Ce dispositif, piloté par l’UE, a déjà reçu le soutien des organisations des Nations unies : le FAO, le Fonds international de développement agricole (FIDA) et le Programme alimentaire mondial (PAM). Lors d’une conférence organisée à Rome le 12 avril dernier par Jean-Yves Le Drian et Julien Denormandie, les ministres des Affaires étrangères et de l’Agriculture ont présenté les trois piliers de l’initiative. FARM repose dans un premier temps sur un pilier commercial qui doit empêcher les pays de réaliser des stocks au-delà de leurs besoins, favoriser la lutte contre la spéculation trop importante sur le marché des céréales et garantir que les frontières restent ouvertes afin de poursuivre les exportations. Un travail que la FAO s’est engagée à mener.

Le deuxième pilier mise sur la solidarité des acteurs afin de relever les seuils de production, dans les pays européens notamment, et d’assurer un accès suffisant, à des prix raisonnables, aux pays les plus touchés par la crise alimentaire, grâce à la mobilisation des stocks. Concernant la situation de l’Ukraine, l’initiative FARM, en lien avec l’OCDE, doit notamment permettre au pays d’être approvisionné en intrants, semences ou encore carburants pour que les récoltes et les semis puissent être réalisés.

Enfin, le troisième pilier prévoit, sur le plus long terme, des investissements dans les régions les plus vulnérables afin de renforcer la productivité agricole dans ces régions, concernées par les pénuries alimentaires. Cette hausse des seuils de production doit se faire “lorsque cela est possible et sans compromettre les objectifs de durabilité”, a précisé le chef de l’Etat le 24 mars.

L’objectif annoncé par l’Elysée est de rassembler toutes les organisations internationales et rallier tous les pays à cette initiative, avant la fin de la présidence française du Conseil de l’UE, le 30 juin.

Risque de “chacun pour soi”

Mais la tâche s’annonce ardue. De l’aveu de Jean-Yves Le Drian, le pilier solidarité est celui qui nécessite le plus de négociations car il est le plus compliqué à mettre en œuvre : “comment répartir une quantité suffisante de denrées dans les pays les plus fragiles, à des prix abordables et sans perturber le marché ?”, a expliqué le ministre français depuis Rome.
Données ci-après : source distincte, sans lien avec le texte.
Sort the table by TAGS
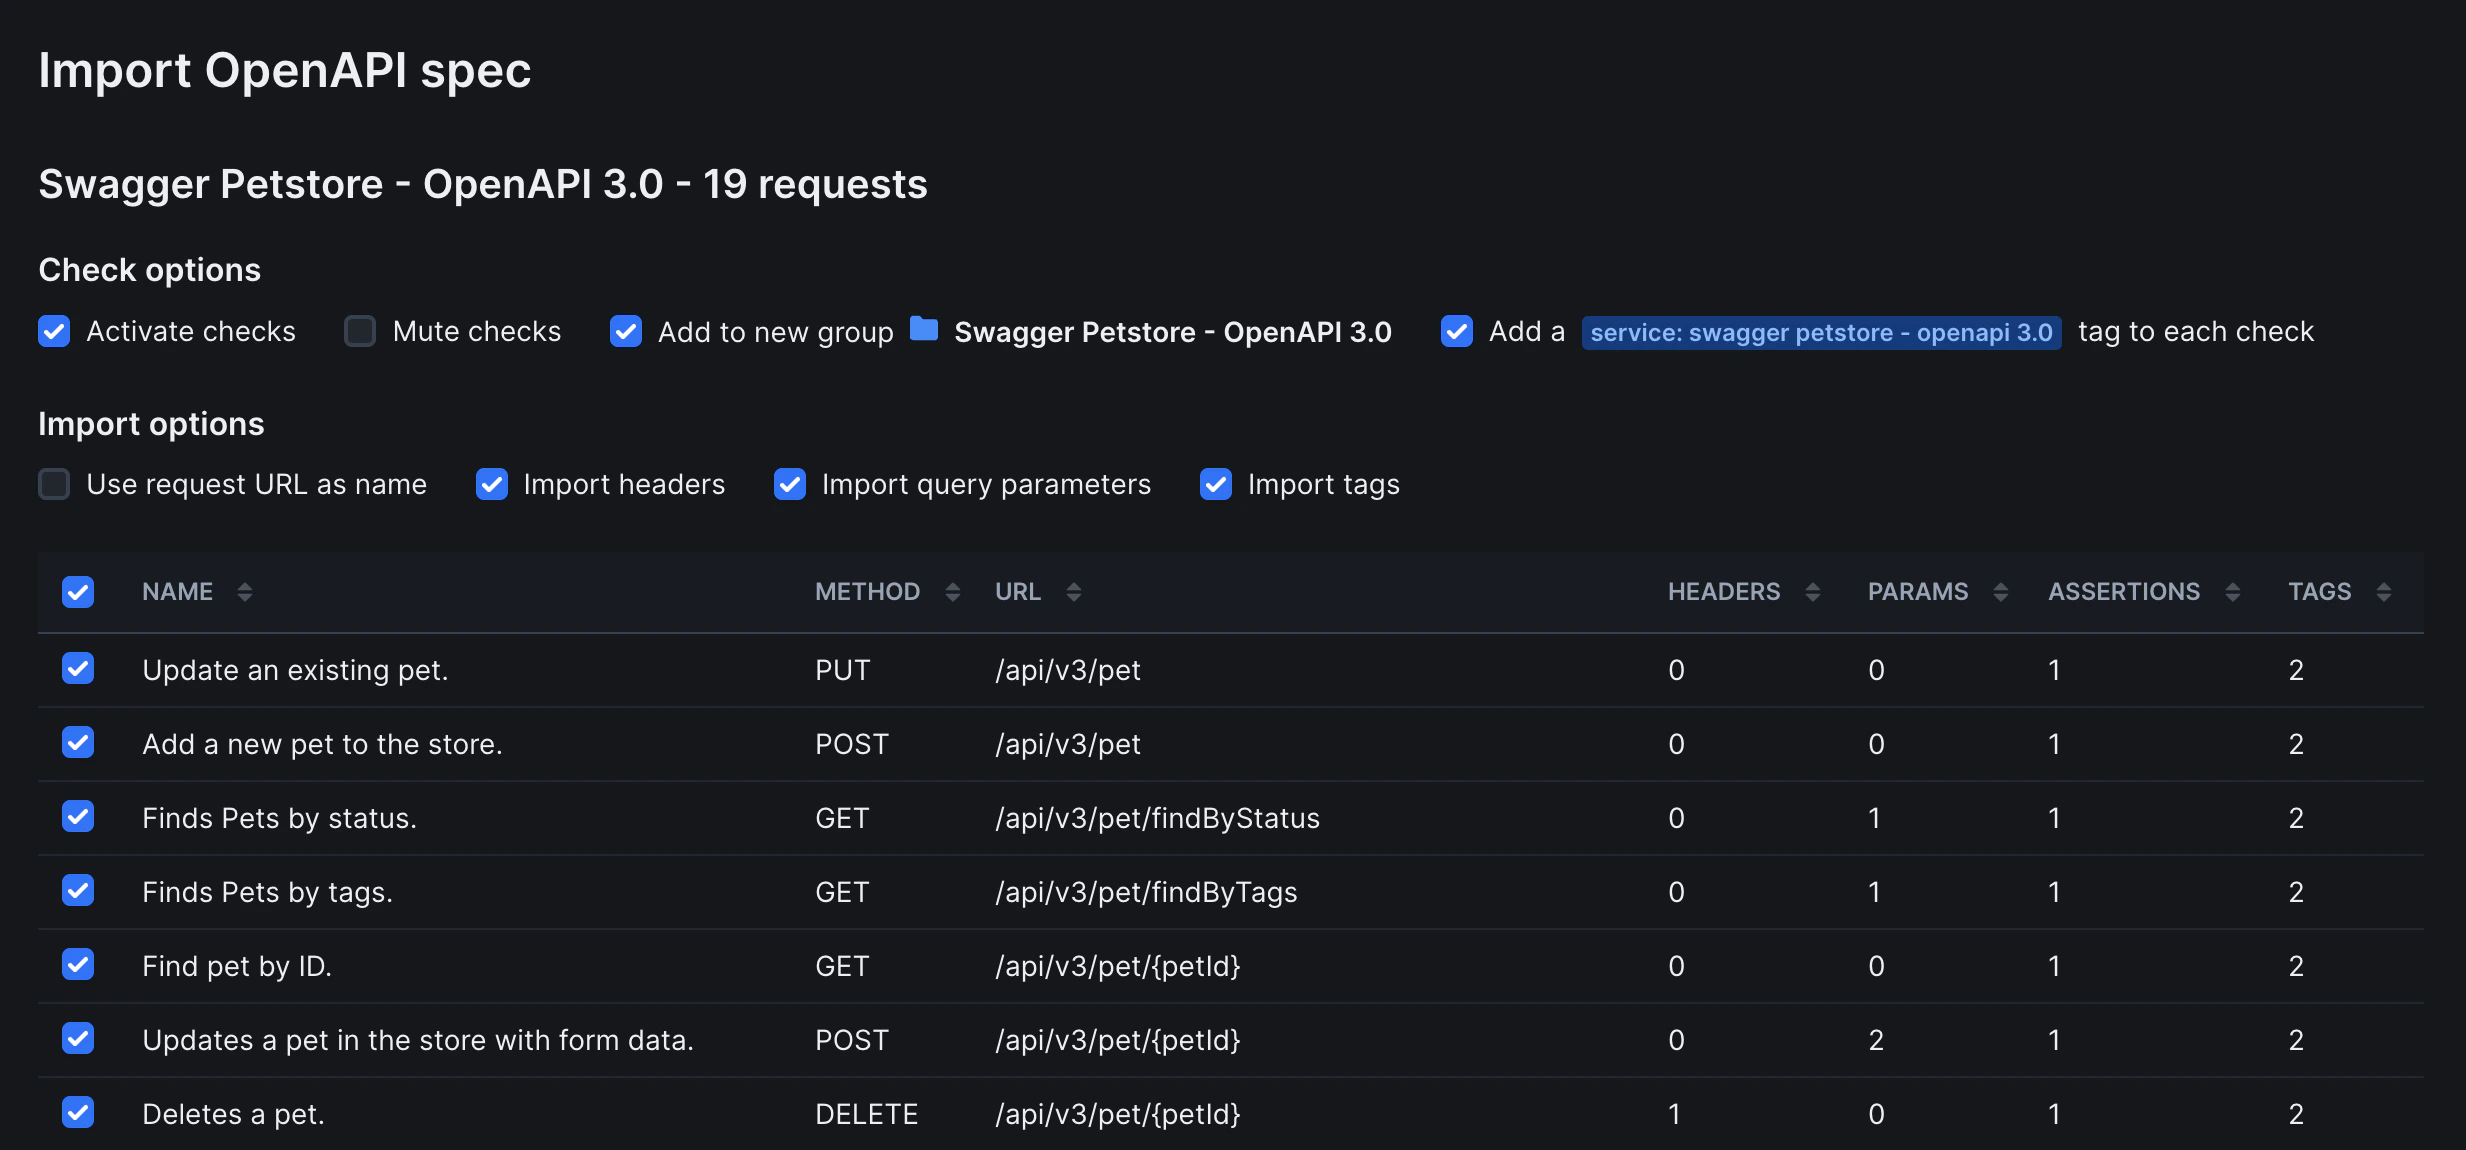The image size is (2466, 1150). [2383, 591]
La FAO prédit déjà une hausse des stocks de céréales d’ici la fin de l’année 2022 et il faudra également convaincre des pays clés du G20 comme l’Inde ou la Chine. 
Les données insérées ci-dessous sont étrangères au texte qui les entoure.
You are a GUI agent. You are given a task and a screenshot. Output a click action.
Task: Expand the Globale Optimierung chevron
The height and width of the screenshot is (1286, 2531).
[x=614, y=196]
Ce qui n’est pas garanti, car le risque du “chacun pour soi” est bien réel, alerte dans une tribune publiée dans Le Monde le 15 avril les dirigeants de l’ONG Agrisud International qui œuvre pour le développement. “L’Argentine a déjà annoncé une taxe sur l’exportation des farines et de l’huile de soja. La Russie a bloqué ses expéditions de céréales et de sucre vers la Biélorussie et les anciennes républiques soviétiques d’Asie centrale. La multiplication de ce type d’actions ne peut qu’accentuer la tension internationale des cours”, écrivent-ils.

Les dirigeant de l’ONG affirment encore que “ce sont les grands opérateurs privés qui détiennent la majorité des stocks. En l’absence de régulation, ils n’ont aucune raison de freiner la hausse des cours, qui conforte leurs marges. Le risque de spéculation est donc important”.

L’Union européenne, à travers la présidence française du Conseil de l’UE, espère donc, d’ici la fin du mois de juin, convaincre l’ensemble de ses partenaires d’adhérer à cette initiative et ainsi de contenir les effets d’une crise alimentaire au niveau mondial.